Linux Know-How provides a collection of introductory texts on often needed Linux skills.


Viewing and editing files

cat filename | more

View the content of a text file called "filename", one page a time. The "|" is the "pipe" symbol (on many American keyboards it shares the key with "\"). more makes the output stop after each screen-full. For long files, it is sometimes convenient to use the commands head and tail that display just the beginning and the end of the file, or less that enables scrolling up and down. If you happened to use cat a binary file and your terminal displays funny characters afterwards, you can restore it with the command reset.


cat filename | less

less filename

(two commands, use either) Scroll a content of a text file. Press q when done. "less" is roughly an equivalent to "more" , the command you know from DOS, but often "less" is more convenient than "more" because it lets me scroll both up and down.


head filename

Print first 10 lines of the (long) text file.


tail filename

Print last 10 lines of a long or growing text file. Use tail -f filename for tail to follow the file as it grows--really handy for continuing inspection of log files.


pico filename

Edit a text file using the simple and standard text editor called pico.

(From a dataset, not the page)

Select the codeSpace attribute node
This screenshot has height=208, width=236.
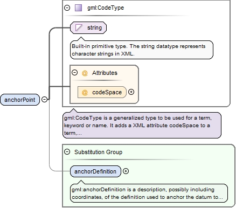(x=102, y=92)
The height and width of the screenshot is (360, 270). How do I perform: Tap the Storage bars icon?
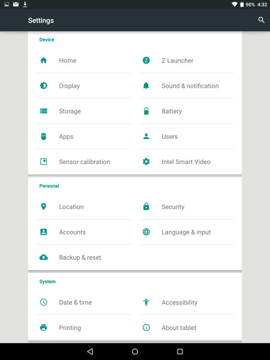pos(43,111)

Use <Ctrl>x to exit. There are many text editors for Linux, including several GUI-based. A brand new clone of pico (GPLed) is nano.


pico -w filename

Edit a text file, while disabling the long line wrap. Handy for editing configuration files, e.g. /etc/fstab.


kwrite

(in X terminal) Very nice, "advanced text editor". Supports vertical text selection!


kate

kedit

gedit

(in X terminal). Simple yet nice text editors (GUI based).


gxedit

(in X terminal) Another multi-purpose, feature packed text editor. This one even has timed backup.


latte

(in X terminal) "Code" editor, i.e., plain text editor meant for writing programs.


nedit

(in X terminal) Another programmer editor. Very nice and loaded.


bluefish

(in X terminal) html editor (source with syntax highlighting and maaaany tools and options).


ispell filename

Spell check an ASCII text file. AbiWord, WordPerfect, StarOffice and other word processors come with "as-you-type" spell-checking, so you really don't have to worry about the simple ispell unless you need it. Newer Linux distributions (e.g., RH7.0) contain an improved spell-checking module called aspell, yet the above command will still work.


look thermo

Look up the dictionary on your system (/usr/share/dict/words) for words which start with "thermo".


wvHtml ms_word_document.doc > filename.html

Convert a MS Word document to the html file format.